Published December 27, 2012
Oil prices eased in choppy trading on Thursday, buffeted by unresolved U.S. budget talks and the possibility that looming tax increases and spending cuts could push the top oil-consuming economy into recession.
Crude futures briefly turned higher, then seesawed, in post-settlement trading as U.S. equities cut losses on news that the U.S. House of Representatives will hold a work session on Sunday in an effort to get a budget deal.
Oil and U.S. equities prices had previously come under pressure from comments by Senate Majority Leader Harry Reid criticizing Republicans in Congress for refusing to go along with any tax increases as part of a U.S. "fiscal cliff" remedy.
"It looks like that is where we're headed," Reid, a Democrat, said of the likelihood of the U.S. economy going over the fiscal cliff of tax increases and spending cuts starting in January.
Brent and U.S. crude remained on track to post their third consecutive weekly gains.
While Brent closed in on a full-year increase of around 3 percent, U.S. crude was on track to post a 2012 decline of nearly 8 percent as accelerated domestic crude oil production and tepid demand kept prices in check.
Brent February crude fell 27 cents to settle at $110.80 a barrel, having reached $111.33.
Brent fell to $110.10 in the session, encountering support above the 200-day moving average of $110.01.
U.S. February crude dipped 11 cents to settle at $90.87 a barrel.
U.S. crude dropped to $90.05 intraday before recovering to settle back above the 100-day moving average of $90.66. Thursday's session peak of $91.44 was the highest price for front-month crude since Oct. 19.

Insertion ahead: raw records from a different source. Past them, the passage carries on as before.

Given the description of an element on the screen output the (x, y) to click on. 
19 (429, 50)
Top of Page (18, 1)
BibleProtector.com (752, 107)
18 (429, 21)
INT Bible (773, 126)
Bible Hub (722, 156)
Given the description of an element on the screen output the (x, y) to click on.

Total Brent and U.S. crude trading volumes were around 40 percent below their 30-day averages as the holidays kept turnover thinned.
U.S. January heating oil and RBOB gasoline futures settled higher, also after choppy trading, as the contracts approach expiration on Monday.
Brokers said few investors wished to make large bets on the direction of oil prices until the U.S. budget talks were resolved, or during a holiday period characterized by low trading volumes.
"We continue to find it difficult to have a directional position in a low-volume environment in front of the fiscal cliff uncertainty," said Olivier Jacob, an energy market consultant at Petromatrix in Zug, Switzerland.
In a report, Bank of America-Merrill Lynch analysts said of a possible U.S. budget deal: "While markets have vacillated between optimism and pessimism over the prospects for a compromise, we expect a deal only at the last minute, with lots of decisions delayed into the New Year and austerity of roughly 2 percent of GDP."
Investors reacted to mixed economic data from the United States on Thursday.
U.S. consumer confidence fell more than expected in December, dropping to a four-month low, as the fiscal uncertainty pushed back against recent optimism about the economy.
Other data showed the number of Americans filing new jobless benefit claims fell last week to nearly the lowest level in 4-1/2 years, while new home sales last month hit their highest since April 2010.
Oil rose in early trading as Japanese stocks hit an 18-month high after the country's new prime minister said beating deflation and weakening the yen were his top priorities.
Japan's government will pursue bold monetary policy, flexible fiscal policy and a growth strategy to encourage private investment, Prime Minister Shinzo Abe said.
Concerns about potential supply disruptions in the Middle East remained supportive to oil prices and were reinforced after United Arab Emirates security forces arrested a cell of UAE and Saudi Arabian citizens that the UAE said was planning attacks in both countries and other states.
Also supporting prices were expectations that U.S. crude stockpiles decreased last week as refiners used up existing inventories for year-end tax advantages.
Crude stocks were expected to be down by 1.9 million barrels in the week to Dec. 21, a Reuters poll of analysts showed.
Inventory data from the American Petroleum Institute will be released on Thursday, while the U.S. Energy Information Administration's report will arrive on Friday. Both reports are delayed because of the Christmas holiday.